— Set exercise 1 —
Answer these questions from the investing discussion:
(a) What do value investors insist on?
(b) How many dollars of the wind farm were funded by shareholders?
(c) To what price might the share price drop?

— Extract —
════

So if I just believe hard enough, I can change the outcome of the market? I look forward to this new power :)
 
Value and growth are not actually separate things.

My understanding of the difference is that value investors insist on getting stocks cheap. Growth investors insist on growing earnings, but are willing to buy in at a higher price a value investor wouldn't.
 
Someone's success story is an anecdote. Whether if you tried to emulate their exact method you'd end up with the same success yourself, is hard to say. There's often a lot of luck and fortuitous timing involved.
That is your religion, not mine!
 
Seeing it's my thread, let me ask you all a follow up question. What do you think are the shared "truths" that are common to many different styles of investing? Perhaps if we look for where the investing styles agree, we'll find ideas that are more likely to be based on facts.
 
Someone's success story is an anecdote. Whether if you tried to emulate their exact method you'd end up with the same success yourself, is hard to say. There's often a lot of luck and fortuitous timing involved.

Did you see the example of financing the wind farm I broke down for you in your thread about "debt".

what you have to remember is that where when we buy and sell shares from each other, we are trading that share holders equity, If the $60 Million of the wind farm funded by share holders was listed as 60 Million shares at $1 each, and everything went well, the holders would do well earning the 20% return.

But if every now and then markets fluctuated and people thought the wind farm wasn't going to deliver its expected 9.5% output and might, that share price might drop to $0.50.

════

— Records for this exercise —
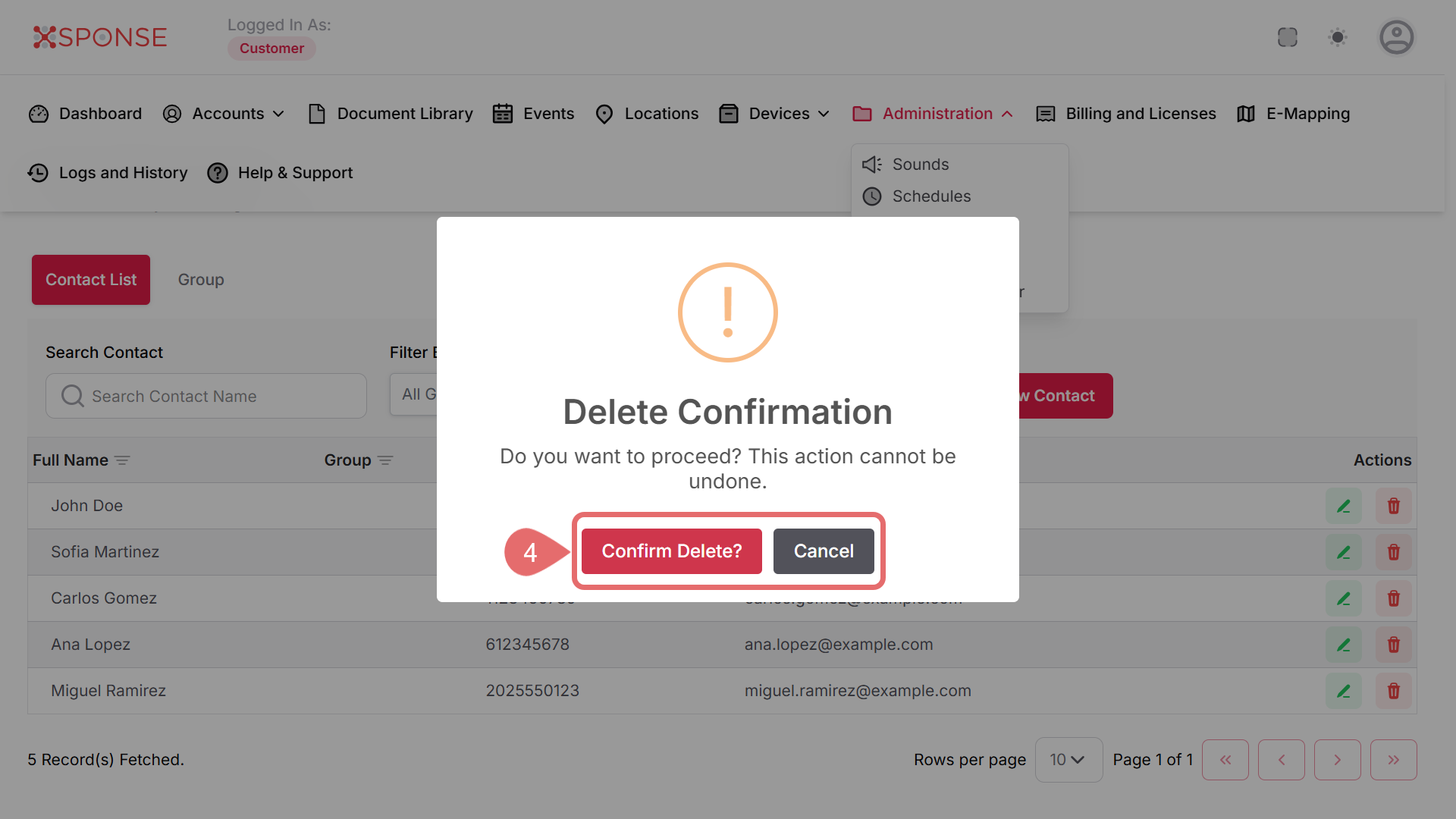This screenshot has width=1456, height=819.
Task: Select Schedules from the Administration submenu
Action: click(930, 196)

════

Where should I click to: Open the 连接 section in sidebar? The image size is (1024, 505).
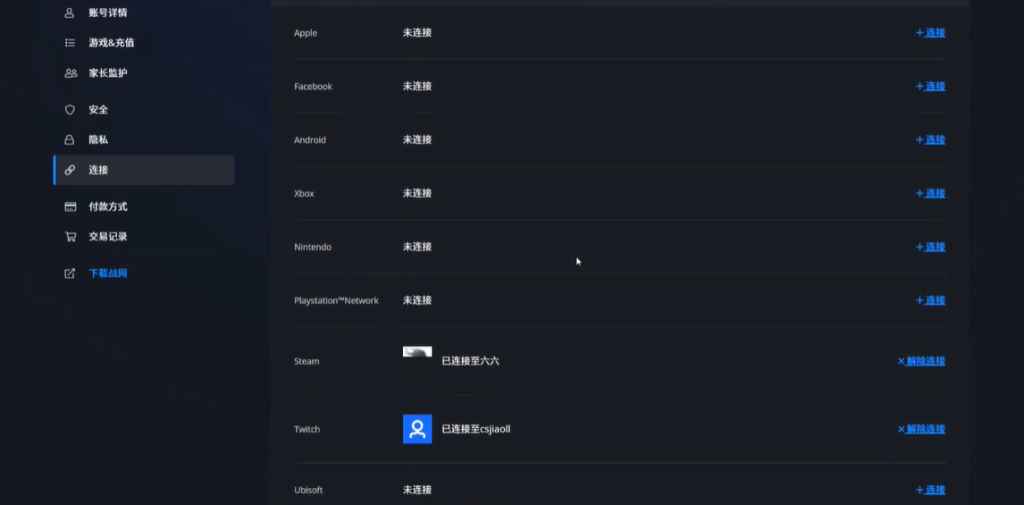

════

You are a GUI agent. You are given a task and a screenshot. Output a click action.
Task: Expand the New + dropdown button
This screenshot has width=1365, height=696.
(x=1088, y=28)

════

— Set exercise 2 —
Put the records into a Markdown table with the columns n (the row number) and Line, starting at the line that contains "This screenshot has width=1456, height=819." and ending at the line that contains "Action: click(930, 196)". Skip blank lines and leave the pictures out.

— Full output 1 —
(a) Getting stocks cheap.
(b) $60 million.
(c) $0.50.

— Full output 2 —
| n | Line |
|---|---|
| 1 | This screenshot has width=1456, height=819. |
| 2 | Task: Select Schedules from the Administration submenu |
| 3 | Action: click(930, 196) |